BEGIN
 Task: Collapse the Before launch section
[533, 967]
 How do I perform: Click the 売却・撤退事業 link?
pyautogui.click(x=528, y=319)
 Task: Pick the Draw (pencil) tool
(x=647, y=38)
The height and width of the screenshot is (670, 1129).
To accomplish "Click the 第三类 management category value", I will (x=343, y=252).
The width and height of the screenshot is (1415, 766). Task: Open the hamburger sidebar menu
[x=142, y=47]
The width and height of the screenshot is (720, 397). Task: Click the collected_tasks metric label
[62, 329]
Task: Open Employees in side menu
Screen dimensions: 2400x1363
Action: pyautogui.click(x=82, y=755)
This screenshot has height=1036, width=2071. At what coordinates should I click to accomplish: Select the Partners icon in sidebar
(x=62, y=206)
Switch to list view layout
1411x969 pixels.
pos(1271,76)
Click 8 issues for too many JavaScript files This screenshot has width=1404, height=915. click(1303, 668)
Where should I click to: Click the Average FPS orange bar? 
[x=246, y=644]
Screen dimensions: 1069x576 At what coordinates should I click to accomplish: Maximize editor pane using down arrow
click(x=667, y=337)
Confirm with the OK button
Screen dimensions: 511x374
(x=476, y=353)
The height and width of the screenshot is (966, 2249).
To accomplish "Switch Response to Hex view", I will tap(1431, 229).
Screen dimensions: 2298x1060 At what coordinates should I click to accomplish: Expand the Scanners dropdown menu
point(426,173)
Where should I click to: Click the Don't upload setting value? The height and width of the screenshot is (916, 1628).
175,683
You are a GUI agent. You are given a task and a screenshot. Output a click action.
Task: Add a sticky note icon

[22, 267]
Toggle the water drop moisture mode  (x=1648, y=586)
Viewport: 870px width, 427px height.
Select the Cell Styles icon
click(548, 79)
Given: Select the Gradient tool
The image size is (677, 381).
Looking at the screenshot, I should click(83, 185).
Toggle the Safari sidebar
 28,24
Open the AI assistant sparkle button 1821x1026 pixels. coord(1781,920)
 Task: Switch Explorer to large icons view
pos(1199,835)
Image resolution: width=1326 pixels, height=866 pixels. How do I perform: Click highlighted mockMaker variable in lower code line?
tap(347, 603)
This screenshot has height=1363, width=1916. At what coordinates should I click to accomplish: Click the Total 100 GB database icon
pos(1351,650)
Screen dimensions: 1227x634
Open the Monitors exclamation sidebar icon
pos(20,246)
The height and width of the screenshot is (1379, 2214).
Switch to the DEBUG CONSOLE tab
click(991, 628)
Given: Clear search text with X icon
END
▶ _Goal of the exercise_
Would you copy each line of the records that contains "will"?

▶ _Solution below_
To accomplish "Click the 第三类 management category value", I will (x=343, y=252).
To accomplish "Switch Response to Hex view", I will tap(1431, 229).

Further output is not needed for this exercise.